We tested an approach to implementing clinical guidelines for management of illnesses that cause most deaths in children admitted to district hospitals in Kenya. Despite their modest success in developed countries [15], we used a multifaceted approach reasoning that deficiencies in knowledge, skills, motivation, resources, and organization of care would all need to be addressed. The intervention design was guided by experience in the setting [7],[8] and theories of change and culture of practice [13],[15],[27][29]. Our baseline data and other reports [7][10] suggest that the simple availability of authoritative WHO and national guidelines—for periods of more than 15 y—are currently having little impact on hospital care for children. So what did our interventions achieve?

The full intervention package resulted in significantly greater improvements in almost all primary and secondary effectiveness measures. Within specific hospitals performance of certain indicators, e.g., recording child's weight in H3, were already high at baseline. For these specific hospitals there was limited scope for improvement, but there remained significant potential for improvement at the group level since performance for most indicators was below the projected level of 50% at baseline. Substantial, clinically important changes occurred in processes of care despite very high staff turnover amongst the often junior clinicians responsible for much care in each site. Indeed, of 109 clinical staff involved in admitting patients sampled at survey 4 from intervention hospitals only nine (8.3%) had received any specific formal or even ad hoc training. At survey 6 this proportion had reduced to 4.4% (four out of 91) reflecting the typically high turnover of junior clinicians in such settings. As the training and guidelines were not being provided in preservice training institutions and as formal orientation periods are absent [14], we infer, but cannot confirm, that new staff learned correct practices more commonly from established clinicians or the facilitator in intervention hospitals. Improvement in structure indicators occurred without any direct financial inputs reflecting probably a small generalized improvement in resource availability and use of funding from user fees (total hospital incomes varied from US$57 to US$100 per bed per month [19]) that we feel was in part, in response to hospital feedback and the advocacy of the facilitator [14].

Improvements in quality of care thus occurred across a set of common, serious childhood conditions and over a prolonged period. These data are a major addition to reports from sub-Saharan Africa indicating that financial incentives can improve malaria-specific care and fatality [30] and that implementation of WHO guidelines can improve emergency triage assessment and treatment of children [31][33] and hospital care and outcomes for severe malnutrition [34]. They also complement evidence from middle-income settings where a multifaceted intervention resulted in substantial improvements in two key obstetric practices [35]. Our data however, to our knowledge, represent the first major report examining national adaptation and implementation of a broad set of rural hospital care recommendations. They are relevant to many of the 100 countries with IMCI programmes where rural hospitals have important roles supporting primary health care systems [36] and in helping to reduce child mortality [37],[38].
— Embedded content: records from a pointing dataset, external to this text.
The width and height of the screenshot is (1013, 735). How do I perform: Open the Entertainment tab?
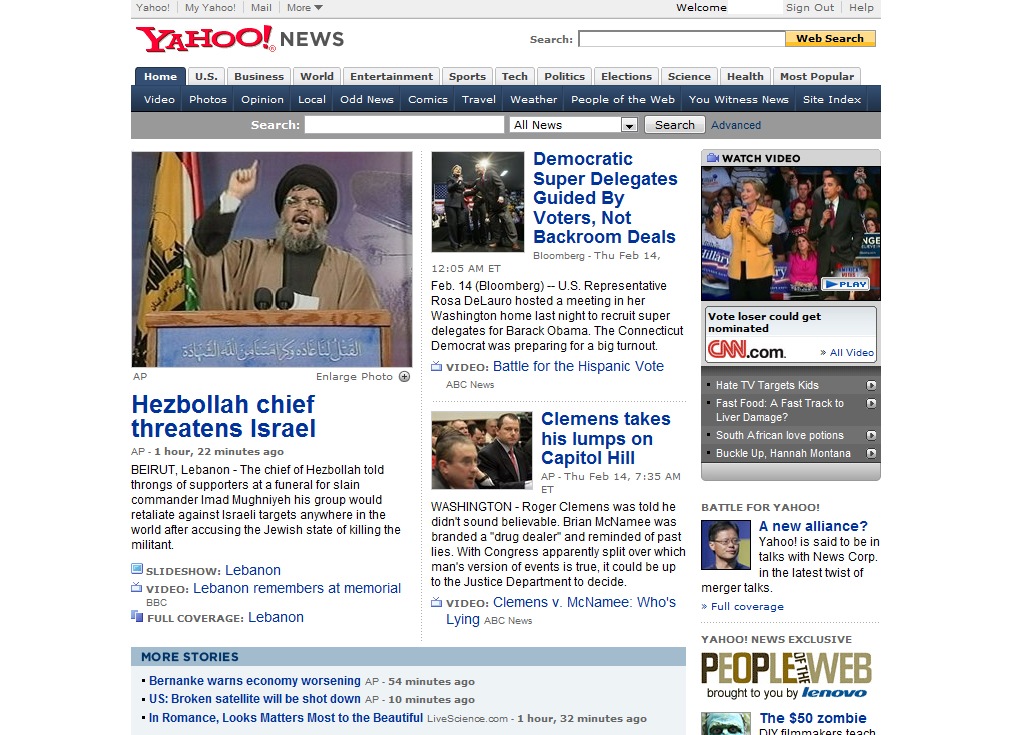tap(391, 76)
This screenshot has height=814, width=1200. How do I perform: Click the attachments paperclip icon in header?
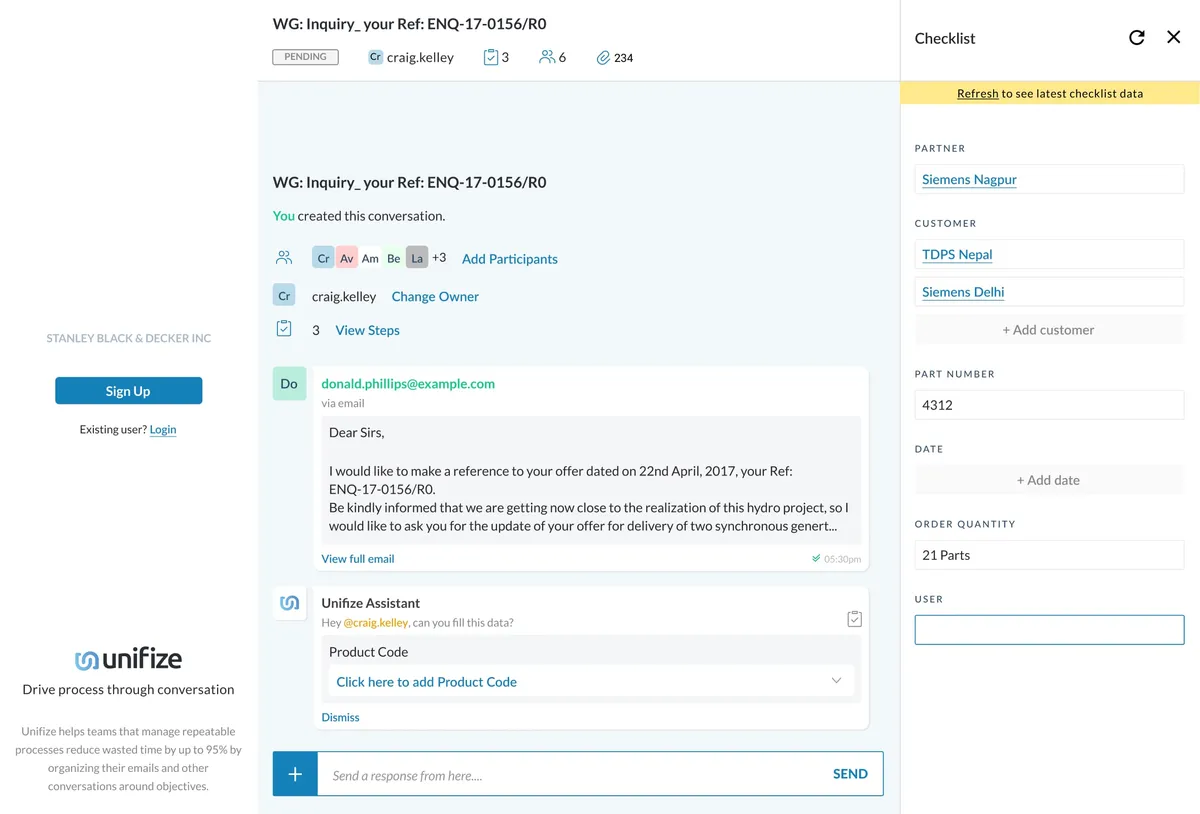[x=603, y=58]
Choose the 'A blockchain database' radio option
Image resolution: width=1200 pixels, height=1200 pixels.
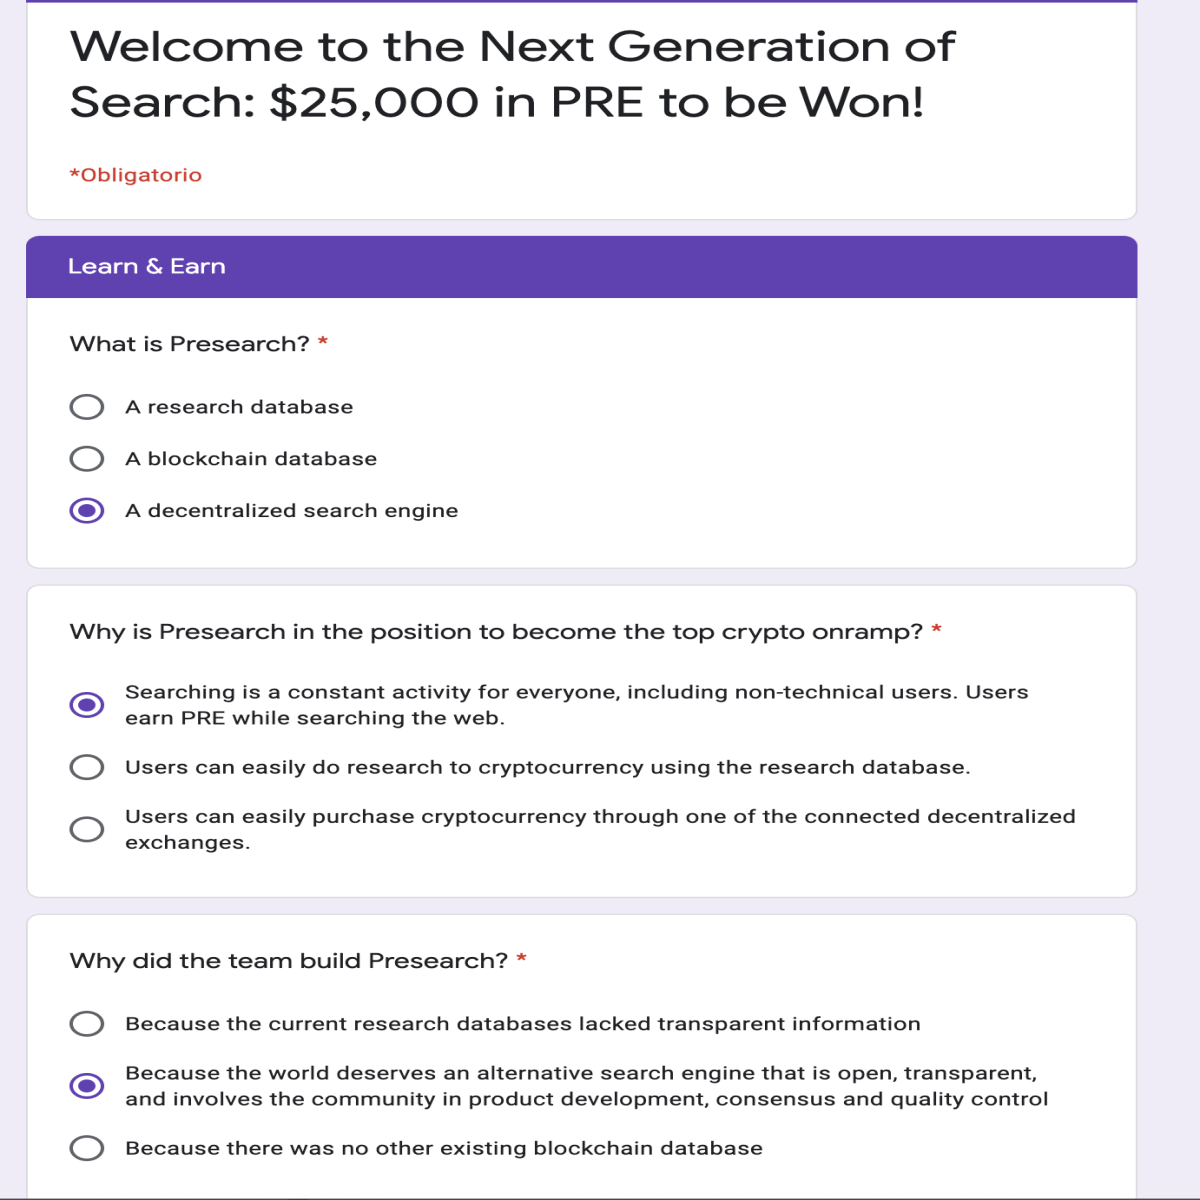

However, while change in simple process indicators was reasonably consistent in intervention sites, in control (partial intervention) sites, changes were more varied, even within hospitals (notably site H8). Certain indicators, e.g., PITC for HIV, also improved only in three of four intervention sites and steadily but slowly. Thus, while the full intervention may promote consistency, there was still substantial evidence of variation across indicators, across sites, and across time. Such variability is consistent with emerging debates drawing on theories of complexity, chaos, and change emphasizing the effect of interactions with contexts [39][41] and suggesting that understanding can be informed by parallel qualitative enquiry [42]. Data collected during this study on barriers to use of guidelines [18] and views on supervision, feedback, and facilitation [14] together with published literature [43] suggest to us that poor or slow uptake may be associated with a requirement for greater personal or organizational effort to change, the view that a task is not directly related to care of the immediate illness, or, in intervention sites, an area unlikely to be subject to local evaluation.

Limitations

Our study has limitations. Hospitals were not selected at random from a set of all eligible hospitals for logistic reasons and, because random selection of a small number of clusters may not have produced balance nor guaranteed representativeness at baseline. Hospitals assented to participation and randomization, but we were not able to engage communities in this process [44], and they and survey teams were aware of intervention allocation. The latter is a potential problem with results based largely on retrospective review of records. The discrepancy between documentation and performance presents a particular threat at baseline before efforts in all sites to improve clinical notes. Prescription data are less susceptible to this limitation however, and improved prescribing paralleled improvement in assessment indicators. Efforts to minimize possible observation bias at the point of data collection included the use of structured inventory forms, standard operating procedures, and extensive training in survey methods. With only four hospitals per group, attempts to adjust for baseline imbalance may also have only limited success. However, to facilitate scrutiny we report on the context of intervention [19],[20], its delivery and adequacy [12], the views of intervention recipients [18], and detailed site-specific data (see Tables S1, S2, S3, S4, S5) and suggest that all are considered for a complete interpretation of this study of a complex intervention.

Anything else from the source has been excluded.